- Born: Frank Henry Goddard 28 November 1897 Brentford, Middlesex, England
- Died: 26 February 1981 (aged 83) Ealing, London, England
- Occupation: Film actor
- Years active: 1925–1953

= Alf Goddard =

English actor (1897–1981)

Frank Henry "Alf" Goddard (28 November 1897 in Brentford, Middlesex – 25 February 1981 in Ealing, London) was an English film actor.

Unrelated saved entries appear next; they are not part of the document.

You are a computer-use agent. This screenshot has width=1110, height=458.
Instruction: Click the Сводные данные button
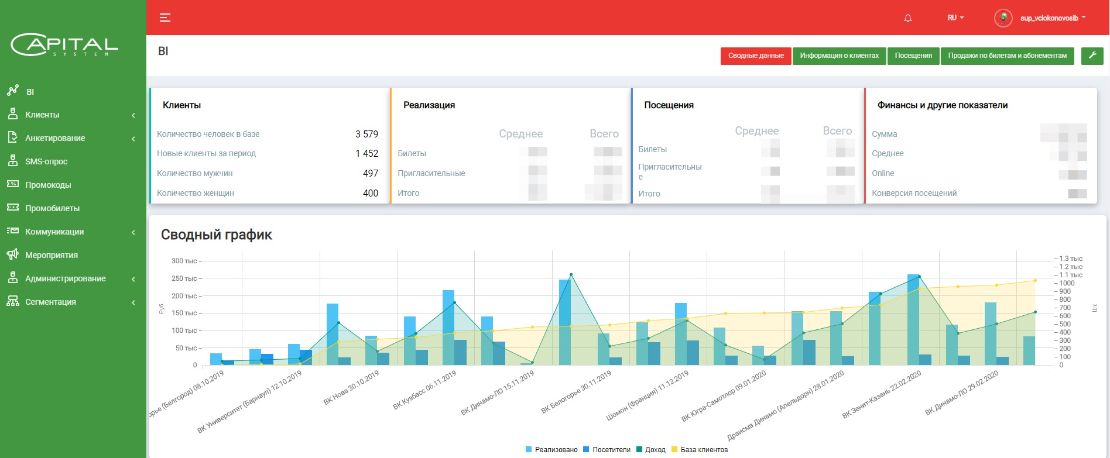[x=755, y=56]
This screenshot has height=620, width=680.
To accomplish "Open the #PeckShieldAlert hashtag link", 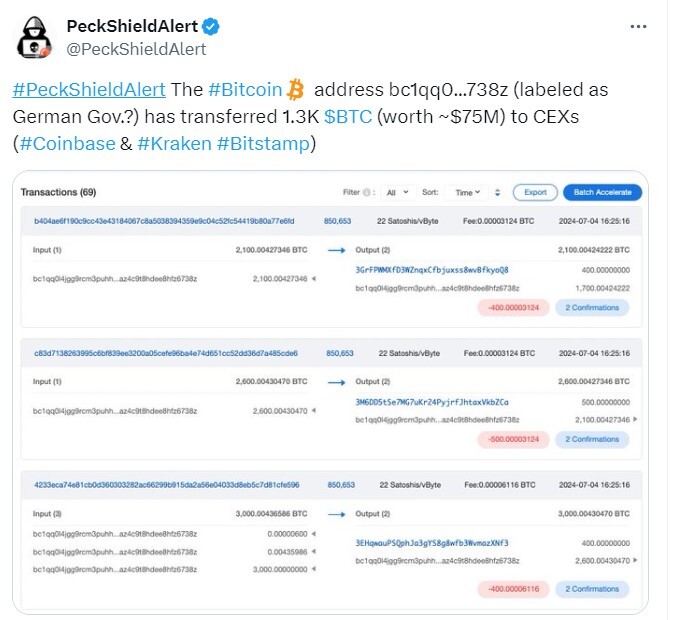I will click(x=89, y=90).
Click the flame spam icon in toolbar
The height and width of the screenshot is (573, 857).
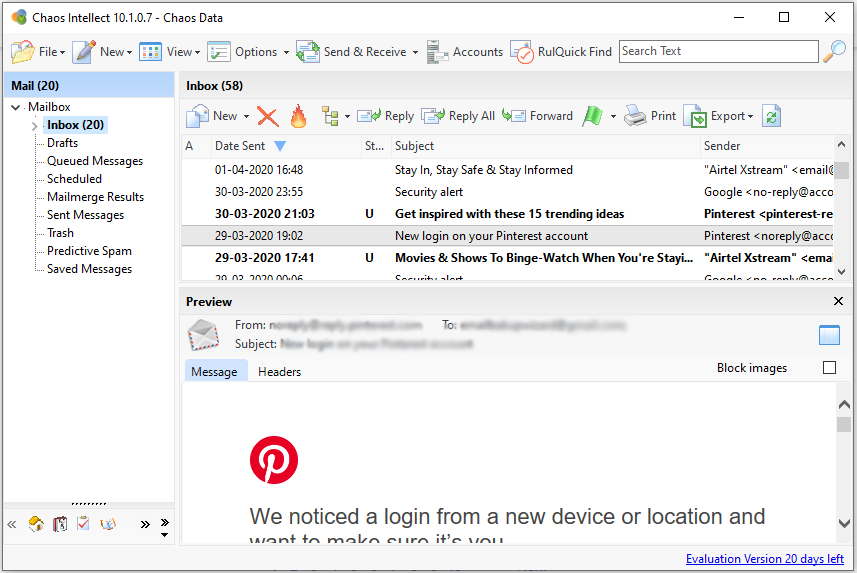click(x=298, y=117)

Brother of a famous boxer, Alf Goddard was once a boxer too. He was also a trained athlete and a professional dancer. He served in the army in World War I and when he was invalided out he worked on munitions. He made his stage debut in a musical hall act in 1916. His first appearance in films was as a stunt double where he did a number of risky jobs like jumping off bridges and swimming in rough seas. This led to him being given acting parts. Later he moved on to comedy roles.

==Filmography==

- Mademoiselle from Armentieres (1926)
- White Heat (1926)
- Every Mother's Son (1926)
- Hindle Wakes (1927)
- Carry On (1927)
- The Flight Commander (1927)
- Second to None (1927)
- A Sister to Assist 'Er (1927)
- Downhill (1927)
- What Money Can Buy (1928)
- Smashing Through (1928)
- Balaclava (1928)
- Mademoiselle Parley Voo (1928)
- Sailors Don't Care (1928)
- You Know What Sailors Are (1928)
- The Last Post (1929)
- Down Channel (1929)
- High Treason (1929)
- Alf's Button (1930)
- The Nipper (1930)
- Bed and Breakfast (1930)
- East Lynne on the Western Front (1931)
- Old Soldiers Never Die (1931)
- The Happy Ending (1931)
- Splinters in the Navy (1931)
- The Third String (1932)
- Enemy of the Police (1933)
- Too Many Wives (1933)
- The Pride of the Force (1933)
- Lost in the Legion (1934)
- It's a Bet (1935)
- Strictly Illegal (1935)
- No Limit (1935)
- The Amazing Quest of Ernest Bliss (1936)
- Song of Freedom (1936)
- The Squeaker (1937)
- Farewell Again (1937)
- King Solomon's Mines (1937)
- Non-Stop New York (1937)
- The Green Cockatoo (1937)
- Owd Bob (1938)
- Convict 99 (1938)
- Luck of the Navy (1938)
- The Ware Case (1938)
- The Drum (1938)
- Bank Holiday (1938)
- Sidewalks of London (1938)
- Night Journey (1938)
- Murder in Soho (1939)
- Let's Be Famous (1939)
- Return to Yesterday (1940)
- Spy for a Day (1940)
- A Window in London (1940)
- Convoy (1940)
- South American George (1941)
- The Young Mr. Pitt (1942)
- Much Too Shy (1942)
- The Saint Meets the Tiger (1943)
- They Met in the Dark (1943)
- The Butler's Dilemma (1943)
- The Way Ahead (1944)
- The Way to the Stars (1945)
- Perfect Strangers (1945)
- I'll Be Your Sweetheart (1945)
- Innocents in Paris (1953)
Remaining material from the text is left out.